Трубников отключил телефон, выехал на улицу Обороны. Скоро набережная. Резкая боль сверлила левый висок. Голова превратилась в гудящий телеграфный столб. Обрывки фраз, слов, вопросы звучали беспрерывно.
– Где Евгения? Зачем она приходила ко мне? Откуда узнала адрес? Где Миронов? Почему не волнуется за жену? Если он по работе был вынужден уехать на дальний объект и заночевать там, то что ему мешает позвонить жене? Пожелать спокойной ночи, спросить про дочь? С ним тоже что-то случилось? Игорь! Почему же ты не позвонил мне сразу, когда Евгения появилась на пороге квартиры! Глупый мальчишка! Заподозрил меня в измене! Заступился за Люду! «Я вам не сын! Вы мне не отец!» Очень долго и трудно выстраивать отношения, но как же легко их сломать! Бьет наотмашь и гордится своей якобы правотой. Дальше пешком. Давно я не гулял по набережной ночью.

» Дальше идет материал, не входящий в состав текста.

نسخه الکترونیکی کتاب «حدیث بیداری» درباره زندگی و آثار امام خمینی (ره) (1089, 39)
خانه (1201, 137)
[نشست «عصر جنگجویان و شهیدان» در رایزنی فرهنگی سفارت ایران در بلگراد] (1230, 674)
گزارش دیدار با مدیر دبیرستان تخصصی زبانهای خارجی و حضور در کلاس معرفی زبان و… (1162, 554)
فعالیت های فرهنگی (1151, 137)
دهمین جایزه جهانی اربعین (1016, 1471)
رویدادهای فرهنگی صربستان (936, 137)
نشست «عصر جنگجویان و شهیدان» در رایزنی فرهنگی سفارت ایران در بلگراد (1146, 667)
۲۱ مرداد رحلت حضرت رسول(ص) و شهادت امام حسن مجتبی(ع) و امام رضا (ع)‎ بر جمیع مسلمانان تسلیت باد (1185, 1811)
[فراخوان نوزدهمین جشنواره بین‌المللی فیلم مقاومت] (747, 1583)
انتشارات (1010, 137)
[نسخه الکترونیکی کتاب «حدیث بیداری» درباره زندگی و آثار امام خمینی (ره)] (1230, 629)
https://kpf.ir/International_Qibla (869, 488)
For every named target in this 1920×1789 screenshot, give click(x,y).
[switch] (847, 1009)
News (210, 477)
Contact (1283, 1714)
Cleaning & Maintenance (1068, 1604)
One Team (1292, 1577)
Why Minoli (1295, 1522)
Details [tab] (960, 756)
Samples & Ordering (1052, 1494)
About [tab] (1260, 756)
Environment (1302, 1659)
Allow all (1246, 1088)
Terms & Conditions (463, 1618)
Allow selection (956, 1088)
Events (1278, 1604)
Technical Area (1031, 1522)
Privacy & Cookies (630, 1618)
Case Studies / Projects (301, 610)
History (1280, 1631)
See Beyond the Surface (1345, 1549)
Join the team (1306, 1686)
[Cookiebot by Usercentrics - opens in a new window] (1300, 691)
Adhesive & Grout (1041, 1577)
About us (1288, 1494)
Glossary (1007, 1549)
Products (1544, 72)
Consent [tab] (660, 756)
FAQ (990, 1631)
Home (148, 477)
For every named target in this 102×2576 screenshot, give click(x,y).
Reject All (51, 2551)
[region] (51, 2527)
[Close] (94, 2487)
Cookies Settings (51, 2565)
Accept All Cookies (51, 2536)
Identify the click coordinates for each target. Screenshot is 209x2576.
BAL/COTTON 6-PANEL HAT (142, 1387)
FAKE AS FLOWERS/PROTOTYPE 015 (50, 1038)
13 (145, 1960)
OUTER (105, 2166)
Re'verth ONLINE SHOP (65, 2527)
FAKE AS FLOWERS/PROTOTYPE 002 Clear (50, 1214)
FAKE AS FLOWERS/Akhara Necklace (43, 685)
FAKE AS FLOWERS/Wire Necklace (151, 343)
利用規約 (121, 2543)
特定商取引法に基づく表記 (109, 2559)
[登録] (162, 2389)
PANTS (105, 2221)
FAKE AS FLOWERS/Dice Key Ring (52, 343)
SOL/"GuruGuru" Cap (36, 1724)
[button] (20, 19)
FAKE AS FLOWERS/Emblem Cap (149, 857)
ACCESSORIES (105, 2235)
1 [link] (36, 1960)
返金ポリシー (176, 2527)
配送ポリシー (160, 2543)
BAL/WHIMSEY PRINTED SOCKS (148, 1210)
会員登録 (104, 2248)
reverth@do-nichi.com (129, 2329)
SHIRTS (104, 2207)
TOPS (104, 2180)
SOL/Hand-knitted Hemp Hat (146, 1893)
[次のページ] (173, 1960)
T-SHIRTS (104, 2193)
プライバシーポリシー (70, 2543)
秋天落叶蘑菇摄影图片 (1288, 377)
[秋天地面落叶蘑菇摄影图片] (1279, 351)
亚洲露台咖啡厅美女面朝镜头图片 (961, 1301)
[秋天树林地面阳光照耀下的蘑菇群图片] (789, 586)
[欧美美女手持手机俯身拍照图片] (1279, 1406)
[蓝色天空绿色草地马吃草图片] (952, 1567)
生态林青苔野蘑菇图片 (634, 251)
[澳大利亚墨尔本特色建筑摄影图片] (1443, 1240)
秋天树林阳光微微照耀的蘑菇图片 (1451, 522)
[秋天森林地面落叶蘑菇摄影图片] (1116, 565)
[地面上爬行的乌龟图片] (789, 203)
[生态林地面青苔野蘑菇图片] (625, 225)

Прохладный ночной воздух подействовал благотворно. Острая боль прошла. На набережной не было соловья, но было много влюбленных пар. Он прошел к причалу, где в субботу стоял катер. Спугнул влюбленную парочку. Осмотрелся. Полнолуние, светло. Дон зеркальной гладью отражал фонари и силуэты прогуливающихся по набережной полуночников. Очевидно, Евгения не дождалась его. Слишком много времени потеряно на поиски Игоря. Детектив закурил, задумчиво смотрел на Дон, на Левый берег.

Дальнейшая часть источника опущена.